**TESTO FORNITO:**
Le femmine sono rosa e i maschi sono azzurri. Questo è il primo degli stereotipi con cui tutti facciamo i conti sin dalla nascita. Ma le aspettative legate al proprio sesso sono molte di più e ci influenzano quotidianamente: quale sport scegliere, quale lavoro, come curare il proprio corpo e le proprie emozioni… Si crea attorno a noi quello che il linguaggio teatrale definirebbe un canovaccio, ovvero la traccia per costruire il copione della propria vita.
Sono schemi che rischiano di penalizzare i desideri reali di uomini e donne, ma inconsciamente li accogliamo come strategie di adattamento alla società. Ecco quindi che gli uomini si vergognano di piangere e le donne si sentono in dovere di essere brave casalinghe e così via. Riconosciamo tutti che questi cliché nascono da un modello obsoleto, ma lo abbiamo talmente interiorizzato da non essere consapevoli di metterlo in pratica.

**MATERIALE ESTRATTO:**
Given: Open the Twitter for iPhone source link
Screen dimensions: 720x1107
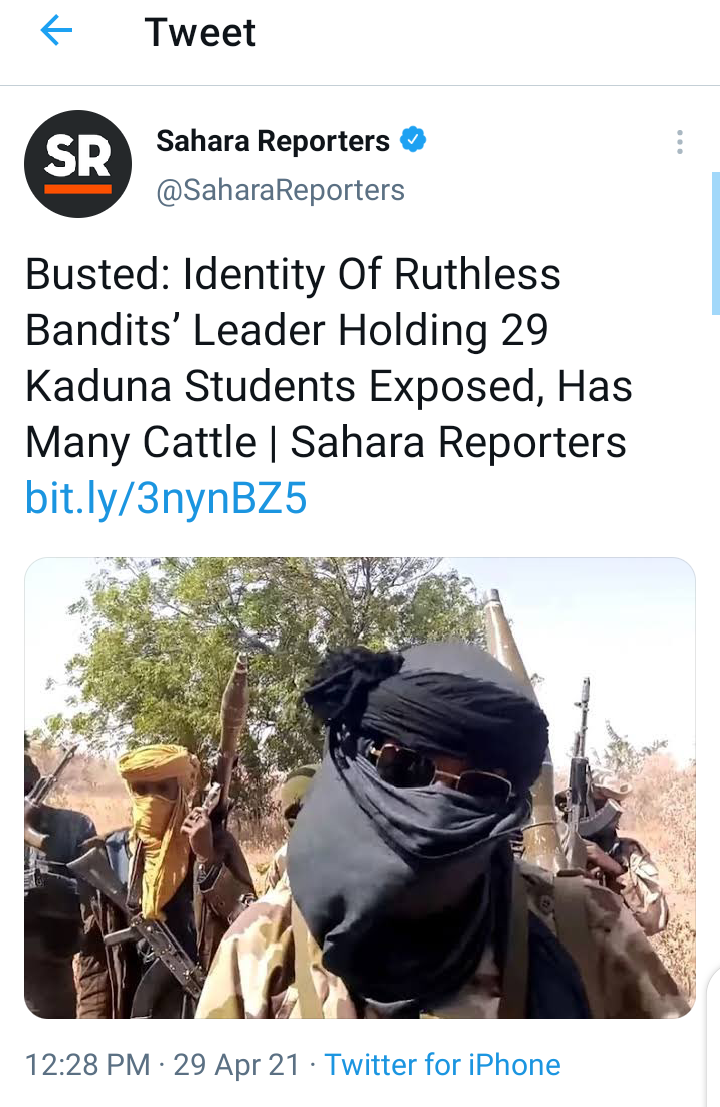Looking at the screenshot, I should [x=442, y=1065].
--
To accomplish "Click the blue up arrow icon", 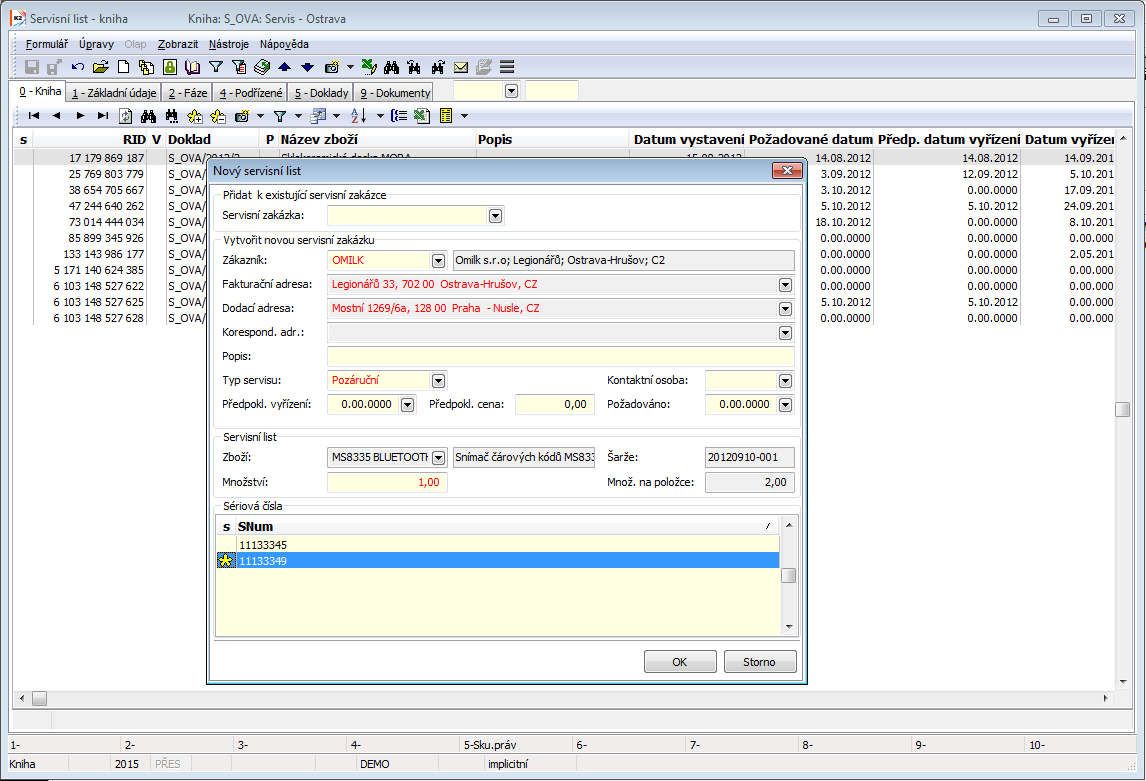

**ATTIVITÀ DA SVOLGERE:**
1. Secondo il testo sugli stereotipi di genere, di che cosa si vergognano gli uomini?
2. Riproduca dal testo sugli stereotipi di genere il passo che va da "Sono schemi che" fino a "metterlo in pratica." compreso.
I record riportati non sono necessari per svolgere le attività.

**RISULTATI PER ATTIVITÀ:**
1. Gli uomini si vergognano di piangere.

2.
Sono schemi che rischiano di penalizzare i desideri reali di uomini e donne, ma inconsciamente li accogliamo come strategie di adattamento alla società. Ecco quindi che gli uomini si vergognano di piangere e le donne si sentono in dovere di essere brave casalinghe e così via. Riconosciamo tutti che questi cliché nascono da un modello obsoleto, ma lo abbiamo talmente interiorizzato da non essere consapevoli di metterlo in pratica.